Capítulo 23

Zúrich, Suiza, 7 de febrero de 1917

—No pueden ver al camarada Lenin —dijo uno de los guardas de la puerta del camerino.

—Es de vital importancia —replicó Hércules.

—Ya les he dicho que el camarada no recibe visitas. En unos minutos partirá para su residencia. Si cada persona de la sala quisiera ver a Lenin hace años que hubiera muerto por agotamiento —dijo el ruso muy serio.

—Por favor, entréguele mi tarjeta y que sea él quien decida.

El ruso lo miró con el ceño fruncido. No era la primera vez que un periodista o un espía zarista intentaban acercarse a su jefe con oscuras intenciones.

—Deme eso —dijo el ruso furioso. Llamó a la puerta y entró en el camerino.

Un minuto más tarde el ruso salió y les hizo un gesto para que entrasen.

—Cinco minutos, ni uno más.

—Gracias —dijo Alicia.

Lenin estaba sentado frente a un gran espejo. Su aspecto era mucho más pálido y enfermizo que en el salón del teatro. Los miró con sus expresivos ojos negros y se puso en pie.

—Señora —dijo galantemente. Después dio la mano a Hércules.

—Disculpe la molestia. Imagino que un hombre como usted estará muy ocupado —dijo Alicia.

—Es el pequeño sacrificio que exige la revolución. Otros sufren prisión o mueren por nuestra causa, así que me temo que el mío es un precio muy pequeño —explicó Lenin con un fuerte acento ruso.

Hércules se sorprendió de que hablara un correcto francés. Aquel no era el revolucionario inculto y maleducado que esperaba encontrar.

—No lo entretendremos mucho —dijo Hércules, después se presentaron y explicaron brevemente al líder comunista la razón de su visita.

Lenin se quedó pensativo y después les lanzó una mirada interrogante a los dos.

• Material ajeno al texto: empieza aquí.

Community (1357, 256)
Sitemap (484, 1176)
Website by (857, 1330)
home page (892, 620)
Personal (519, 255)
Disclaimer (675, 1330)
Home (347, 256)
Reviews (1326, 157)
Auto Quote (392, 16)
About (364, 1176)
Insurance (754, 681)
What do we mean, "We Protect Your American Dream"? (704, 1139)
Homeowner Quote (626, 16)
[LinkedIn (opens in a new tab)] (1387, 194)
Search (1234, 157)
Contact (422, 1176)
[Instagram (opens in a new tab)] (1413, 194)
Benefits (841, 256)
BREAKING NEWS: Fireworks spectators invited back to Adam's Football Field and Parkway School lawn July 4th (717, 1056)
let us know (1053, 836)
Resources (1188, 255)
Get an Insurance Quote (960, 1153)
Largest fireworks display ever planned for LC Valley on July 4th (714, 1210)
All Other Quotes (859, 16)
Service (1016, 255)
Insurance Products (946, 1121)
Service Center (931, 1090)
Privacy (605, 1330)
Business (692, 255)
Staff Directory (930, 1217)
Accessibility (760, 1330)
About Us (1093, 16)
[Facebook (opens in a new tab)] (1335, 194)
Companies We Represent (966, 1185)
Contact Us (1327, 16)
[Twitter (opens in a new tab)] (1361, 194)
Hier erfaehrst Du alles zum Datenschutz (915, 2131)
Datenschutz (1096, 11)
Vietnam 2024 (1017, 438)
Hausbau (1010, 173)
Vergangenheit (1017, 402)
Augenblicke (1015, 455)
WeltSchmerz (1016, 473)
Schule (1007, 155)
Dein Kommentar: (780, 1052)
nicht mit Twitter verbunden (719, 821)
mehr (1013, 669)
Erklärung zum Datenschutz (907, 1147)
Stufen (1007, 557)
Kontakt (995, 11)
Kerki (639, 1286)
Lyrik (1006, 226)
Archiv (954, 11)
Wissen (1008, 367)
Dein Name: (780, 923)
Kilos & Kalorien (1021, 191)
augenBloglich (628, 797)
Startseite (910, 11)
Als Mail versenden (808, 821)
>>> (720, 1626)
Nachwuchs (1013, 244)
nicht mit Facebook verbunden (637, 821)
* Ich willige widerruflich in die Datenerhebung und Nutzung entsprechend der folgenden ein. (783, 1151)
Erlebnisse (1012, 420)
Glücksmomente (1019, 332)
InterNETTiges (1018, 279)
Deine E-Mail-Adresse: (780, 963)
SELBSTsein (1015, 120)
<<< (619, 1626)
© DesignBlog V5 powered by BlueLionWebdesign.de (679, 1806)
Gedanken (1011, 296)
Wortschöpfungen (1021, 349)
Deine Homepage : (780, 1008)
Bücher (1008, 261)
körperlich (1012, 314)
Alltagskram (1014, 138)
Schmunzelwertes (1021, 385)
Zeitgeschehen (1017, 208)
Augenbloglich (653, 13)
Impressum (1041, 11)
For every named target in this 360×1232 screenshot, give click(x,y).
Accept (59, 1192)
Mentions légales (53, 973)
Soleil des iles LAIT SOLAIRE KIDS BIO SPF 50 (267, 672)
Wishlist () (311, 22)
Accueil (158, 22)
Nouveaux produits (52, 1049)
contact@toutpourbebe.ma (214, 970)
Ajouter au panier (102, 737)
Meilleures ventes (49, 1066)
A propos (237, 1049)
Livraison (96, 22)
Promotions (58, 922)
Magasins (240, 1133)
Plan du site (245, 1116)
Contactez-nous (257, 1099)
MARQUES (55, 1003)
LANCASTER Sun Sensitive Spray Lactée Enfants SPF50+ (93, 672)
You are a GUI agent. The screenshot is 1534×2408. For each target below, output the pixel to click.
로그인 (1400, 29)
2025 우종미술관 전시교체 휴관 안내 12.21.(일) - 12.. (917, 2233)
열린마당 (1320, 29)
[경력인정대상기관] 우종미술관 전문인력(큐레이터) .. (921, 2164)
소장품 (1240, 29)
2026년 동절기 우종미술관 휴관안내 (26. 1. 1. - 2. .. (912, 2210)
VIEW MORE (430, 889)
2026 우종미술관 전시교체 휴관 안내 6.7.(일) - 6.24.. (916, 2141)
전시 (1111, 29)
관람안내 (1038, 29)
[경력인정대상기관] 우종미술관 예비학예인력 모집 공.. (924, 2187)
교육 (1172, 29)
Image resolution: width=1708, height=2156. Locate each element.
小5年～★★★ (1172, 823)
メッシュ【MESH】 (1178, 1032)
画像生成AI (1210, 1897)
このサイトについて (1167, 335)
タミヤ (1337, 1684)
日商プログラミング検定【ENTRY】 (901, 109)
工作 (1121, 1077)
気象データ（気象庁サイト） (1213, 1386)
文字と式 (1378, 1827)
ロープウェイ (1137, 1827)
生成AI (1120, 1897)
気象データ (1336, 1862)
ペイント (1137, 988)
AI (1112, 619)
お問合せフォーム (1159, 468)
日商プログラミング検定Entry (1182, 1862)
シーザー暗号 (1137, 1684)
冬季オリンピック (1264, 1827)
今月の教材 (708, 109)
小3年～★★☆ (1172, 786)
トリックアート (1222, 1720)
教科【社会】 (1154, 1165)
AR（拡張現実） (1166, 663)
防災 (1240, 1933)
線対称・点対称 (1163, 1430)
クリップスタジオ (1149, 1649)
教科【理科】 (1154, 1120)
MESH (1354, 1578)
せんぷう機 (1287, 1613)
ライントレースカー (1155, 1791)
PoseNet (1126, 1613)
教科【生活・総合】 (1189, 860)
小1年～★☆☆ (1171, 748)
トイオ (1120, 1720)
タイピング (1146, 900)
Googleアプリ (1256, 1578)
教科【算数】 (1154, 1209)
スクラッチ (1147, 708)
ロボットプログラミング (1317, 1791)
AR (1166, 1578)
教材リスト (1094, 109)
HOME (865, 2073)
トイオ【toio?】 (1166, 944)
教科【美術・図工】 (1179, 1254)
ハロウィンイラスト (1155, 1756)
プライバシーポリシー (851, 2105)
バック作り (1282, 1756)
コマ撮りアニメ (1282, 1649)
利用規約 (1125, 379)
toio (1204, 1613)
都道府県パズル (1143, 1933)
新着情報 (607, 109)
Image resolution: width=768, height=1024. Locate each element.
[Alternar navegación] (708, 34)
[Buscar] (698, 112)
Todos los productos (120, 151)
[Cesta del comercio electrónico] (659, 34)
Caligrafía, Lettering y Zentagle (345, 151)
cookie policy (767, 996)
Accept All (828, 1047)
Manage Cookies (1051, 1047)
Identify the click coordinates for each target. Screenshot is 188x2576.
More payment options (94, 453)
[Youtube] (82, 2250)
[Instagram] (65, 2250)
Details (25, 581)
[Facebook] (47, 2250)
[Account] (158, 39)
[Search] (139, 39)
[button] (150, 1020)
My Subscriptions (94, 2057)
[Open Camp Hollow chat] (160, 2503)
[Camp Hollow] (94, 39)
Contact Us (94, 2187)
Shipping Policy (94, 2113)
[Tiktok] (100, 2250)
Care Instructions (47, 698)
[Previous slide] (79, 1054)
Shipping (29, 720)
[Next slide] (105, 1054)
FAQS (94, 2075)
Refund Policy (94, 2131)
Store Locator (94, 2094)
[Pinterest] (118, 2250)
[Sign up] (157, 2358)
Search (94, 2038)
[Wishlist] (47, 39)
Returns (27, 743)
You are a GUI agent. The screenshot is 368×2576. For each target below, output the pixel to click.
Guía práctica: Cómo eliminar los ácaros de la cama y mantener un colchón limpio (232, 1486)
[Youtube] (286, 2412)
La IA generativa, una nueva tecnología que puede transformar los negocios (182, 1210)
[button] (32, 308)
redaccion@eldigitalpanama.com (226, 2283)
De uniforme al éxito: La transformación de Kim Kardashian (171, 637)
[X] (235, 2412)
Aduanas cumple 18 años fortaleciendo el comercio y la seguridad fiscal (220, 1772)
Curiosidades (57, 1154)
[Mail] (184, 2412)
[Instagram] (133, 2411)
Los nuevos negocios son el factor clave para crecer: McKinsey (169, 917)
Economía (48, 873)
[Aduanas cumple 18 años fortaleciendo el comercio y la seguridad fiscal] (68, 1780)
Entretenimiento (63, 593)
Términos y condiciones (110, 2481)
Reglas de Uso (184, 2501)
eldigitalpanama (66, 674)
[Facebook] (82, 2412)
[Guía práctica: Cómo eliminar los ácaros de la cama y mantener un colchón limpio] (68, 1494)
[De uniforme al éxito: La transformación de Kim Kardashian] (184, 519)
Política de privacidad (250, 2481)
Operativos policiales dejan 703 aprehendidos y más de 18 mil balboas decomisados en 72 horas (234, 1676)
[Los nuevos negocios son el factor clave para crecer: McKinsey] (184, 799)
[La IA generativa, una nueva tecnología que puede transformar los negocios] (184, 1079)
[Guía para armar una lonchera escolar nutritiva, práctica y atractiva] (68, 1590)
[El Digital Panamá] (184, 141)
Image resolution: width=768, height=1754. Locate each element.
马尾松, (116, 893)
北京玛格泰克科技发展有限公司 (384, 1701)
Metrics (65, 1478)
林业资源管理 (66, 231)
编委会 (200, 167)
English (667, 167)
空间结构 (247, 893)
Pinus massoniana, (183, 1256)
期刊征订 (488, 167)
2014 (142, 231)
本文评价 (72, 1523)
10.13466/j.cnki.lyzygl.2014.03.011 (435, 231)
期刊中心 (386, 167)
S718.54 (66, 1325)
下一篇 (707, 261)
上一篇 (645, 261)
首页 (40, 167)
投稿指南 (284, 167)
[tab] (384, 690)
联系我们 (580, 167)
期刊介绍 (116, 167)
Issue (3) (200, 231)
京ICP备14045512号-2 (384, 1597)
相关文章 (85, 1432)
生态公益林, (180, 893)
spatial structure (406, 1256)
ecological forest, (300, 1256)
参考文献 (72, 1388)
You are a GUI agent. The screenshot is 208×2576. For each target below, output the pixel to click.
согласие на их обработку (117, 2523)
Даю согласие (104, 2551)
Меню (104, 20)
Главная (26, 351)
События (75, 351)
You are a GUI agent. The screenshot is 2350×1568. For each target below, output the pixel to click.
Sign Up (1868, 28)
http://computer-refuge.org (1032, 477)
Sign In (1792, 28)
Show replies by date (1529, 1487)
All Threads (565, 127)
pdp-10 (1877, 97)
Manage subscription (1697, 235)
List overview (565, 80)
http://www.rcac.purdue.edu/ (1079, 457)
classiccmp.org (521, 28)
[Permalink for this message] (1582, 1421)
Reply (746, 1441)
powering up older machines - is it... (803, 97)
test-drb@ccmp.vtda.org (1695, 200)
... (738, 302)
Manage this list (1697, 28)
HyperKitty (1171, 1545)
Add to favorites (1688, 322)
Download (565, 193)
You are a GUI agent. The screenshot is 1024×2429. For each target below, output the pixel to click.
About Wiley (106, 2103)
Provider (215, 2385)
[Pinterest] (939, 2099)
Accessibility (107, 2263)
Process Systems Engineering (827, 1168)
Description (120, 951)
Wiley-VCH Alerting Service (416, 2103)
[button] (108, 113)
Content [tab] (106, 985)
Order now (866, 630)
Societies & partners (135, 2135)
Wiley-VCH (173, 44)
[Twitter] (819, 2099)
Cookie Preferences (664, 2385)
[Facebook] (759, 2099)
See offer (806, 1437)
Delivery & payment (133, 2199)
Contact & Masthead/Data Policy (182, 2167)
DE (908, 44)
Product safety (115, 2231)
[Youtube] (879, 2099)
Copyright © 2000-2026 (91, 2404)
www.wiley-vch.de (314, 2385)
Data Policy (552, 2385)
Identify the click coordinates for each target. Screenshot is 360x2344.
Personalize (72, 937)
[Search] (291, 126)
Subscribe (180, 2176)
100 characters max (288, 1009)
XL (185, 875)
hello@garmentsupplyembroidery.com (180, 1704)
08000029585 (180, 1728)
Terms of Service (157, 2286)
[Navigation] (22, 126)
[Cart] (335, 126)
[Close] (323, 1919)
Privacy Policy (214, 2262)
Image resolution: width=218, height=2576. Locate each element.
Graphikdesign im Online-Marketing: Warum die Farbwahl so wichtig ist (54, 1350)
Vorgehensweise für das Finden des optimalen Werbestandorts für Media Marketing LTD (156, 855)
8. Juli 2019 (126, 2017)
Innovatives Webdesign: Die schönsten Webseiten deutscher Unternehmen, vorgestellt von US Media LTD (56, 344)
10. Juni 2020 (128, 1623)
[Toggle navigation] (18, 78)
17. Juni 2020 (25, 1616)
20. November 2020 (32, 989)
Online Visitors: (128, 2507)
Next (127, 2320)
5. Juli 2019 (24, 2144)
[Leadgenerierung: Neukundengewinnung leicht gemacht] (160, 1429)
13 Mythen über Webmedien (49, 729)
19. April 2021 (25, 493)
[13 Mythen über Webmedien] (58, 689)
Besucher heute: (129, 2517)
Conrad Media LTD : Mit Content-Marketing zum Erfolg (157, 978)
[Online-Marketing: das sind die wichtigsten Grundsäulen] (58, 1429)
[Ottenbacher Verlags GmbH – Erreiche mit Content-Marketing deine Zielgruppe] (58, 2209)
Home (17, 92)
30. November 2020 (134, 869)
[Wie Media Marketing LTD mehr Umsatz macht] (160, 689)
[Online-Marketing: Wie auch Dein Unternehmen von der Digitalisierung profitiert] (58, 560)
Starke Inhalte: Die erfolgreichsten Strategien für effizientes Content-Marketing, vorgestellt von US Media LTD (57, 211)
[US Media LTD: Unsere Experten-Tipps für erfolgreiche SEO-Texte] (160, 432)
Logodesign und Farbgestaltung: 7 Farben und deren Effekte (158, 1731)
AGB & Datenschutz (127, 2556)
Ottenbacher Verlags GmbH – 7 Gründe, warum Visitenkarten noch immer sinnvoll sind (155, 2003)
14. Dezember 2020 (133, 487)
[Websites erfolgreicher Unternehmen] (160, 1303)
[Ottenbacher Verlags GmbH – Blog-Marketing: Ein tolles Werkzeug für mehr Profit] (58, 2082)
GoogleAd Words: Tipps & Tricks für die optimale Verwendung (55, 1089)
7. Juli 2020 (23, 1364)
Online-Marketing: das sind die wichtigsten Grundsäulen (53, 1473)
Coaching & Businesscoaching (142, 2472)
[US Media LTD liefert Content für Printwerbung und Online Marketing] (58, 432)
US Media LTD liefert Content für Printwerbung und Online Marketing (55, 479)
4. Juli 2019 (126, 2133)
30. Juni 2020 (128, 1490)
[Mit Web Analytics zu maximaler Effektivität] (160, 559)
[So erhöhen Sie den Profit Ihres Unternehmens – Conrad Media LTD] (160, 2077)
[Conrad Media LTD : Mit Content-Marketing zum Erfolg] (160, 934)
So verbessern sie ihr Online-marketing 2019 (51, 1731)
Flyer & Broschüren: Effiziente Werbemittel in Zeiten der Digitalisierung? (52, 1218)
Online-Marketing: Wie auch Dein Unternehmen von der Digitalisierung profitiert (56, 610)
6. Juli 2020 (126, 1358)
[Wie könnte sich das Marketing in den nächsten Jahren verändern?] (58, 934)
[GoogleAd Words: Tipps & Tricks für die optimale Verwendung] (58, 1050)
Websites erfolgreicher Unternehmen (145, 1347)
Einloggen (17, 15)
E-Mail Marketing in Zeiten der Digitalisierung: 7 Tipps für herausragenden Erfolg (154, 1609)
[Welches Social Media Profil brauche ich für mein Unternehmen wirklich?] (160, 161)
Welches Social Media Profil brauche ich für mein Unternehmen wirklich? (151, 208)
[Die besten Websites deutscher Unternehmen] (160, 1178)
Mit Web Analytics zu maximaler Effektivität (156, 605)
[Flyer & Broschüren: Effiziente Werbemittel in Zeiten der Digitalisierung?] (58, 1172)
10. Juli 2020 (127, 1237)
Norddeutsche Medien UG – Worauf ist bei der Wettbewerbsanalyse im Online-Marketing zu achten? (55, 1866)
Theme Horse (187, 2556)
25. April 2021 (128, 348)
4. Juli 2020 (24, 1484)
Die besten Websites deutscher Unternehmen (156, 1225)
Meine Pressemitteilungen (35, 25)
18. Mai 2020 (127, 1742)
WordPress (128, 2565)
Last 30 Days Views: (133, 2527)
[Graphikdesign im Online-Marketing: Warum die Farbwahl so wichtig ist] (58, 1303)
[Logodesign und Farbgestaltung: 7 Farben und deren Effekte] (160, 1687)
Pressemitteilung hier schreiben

—¿De verdad que no saben de qué se trata?

—No, parece una profecía o algo de ese tipo —dijo Hércules.

—¿Usted cree en esas supersticiones? —preguntó Lenin.

—En estos años he visto cosas realmente sorprendentes. Si le digo la verdad, no sé qué creer —contestó Hércules.

—Lo que me dicen ustedes forma parte de unas conocidas predicciones que casi todo el mundo conoce en Rusia —dijo Lenin.

Los dos lo miraron extrañados. ¿Cómo era posible que aquel hombre conociera la profecía del monje?

—No le entiendo —dijo Alicia.

—¿Conocen a Rasputín? —preguntó Lenin.

—No —dijo Hércules.

—Rasputín era un monje fanático y libidinoso que se convirtió en el asesor del zar en los últimos años. Algunos le atribuían poderes sanadores, aunque yo creo que simplemente era un timador. Al principio fue muy apreciado por la aburrida, fanática y supersticiosa aristocracia rusa, pero, cuando se descubrió su frenético interés por las mujeres casadas, muchos les dieron la espalda. Antes de que lo asesinaran escribió unas profecías. El texto que me han leído forma parte de ellas —aseguró Lenin.

Hércules y Alicia no salían de su asombro. Si eso era verdad, aquel monje los había engañado, pero ¿cuál era su intención?

—En ellas vaticinaba la destrucción de la dinastía Romanov si moría de una manera violenta. Si están muy interesados en el libro, pueden pasarse mañana por mi casa y les daré una copia —dijo Lenin.

—Muchas gracias —dijo Alicia.

—¿Son españoles? —preguntó Lenin.

—Sí —dijo Hércules.

—Además será muy agradable que me hablen de su país. Apenas sé nada de él. Les espero mañana por la mañana en mi casa. Uno de mis asistentes les dará mi dirección.

Salieron del camerino sorprendidos y halagados. Aquel hombre parecía cualquier cosa menos un hosco revolucionario. Sin duda estaban ante un intelectual.

Mientras abandonaban inquietos el teatro, una pregunta venía a la mente de Hércules una y otra vez: ¿Por qué les había mentido el hermano Juan?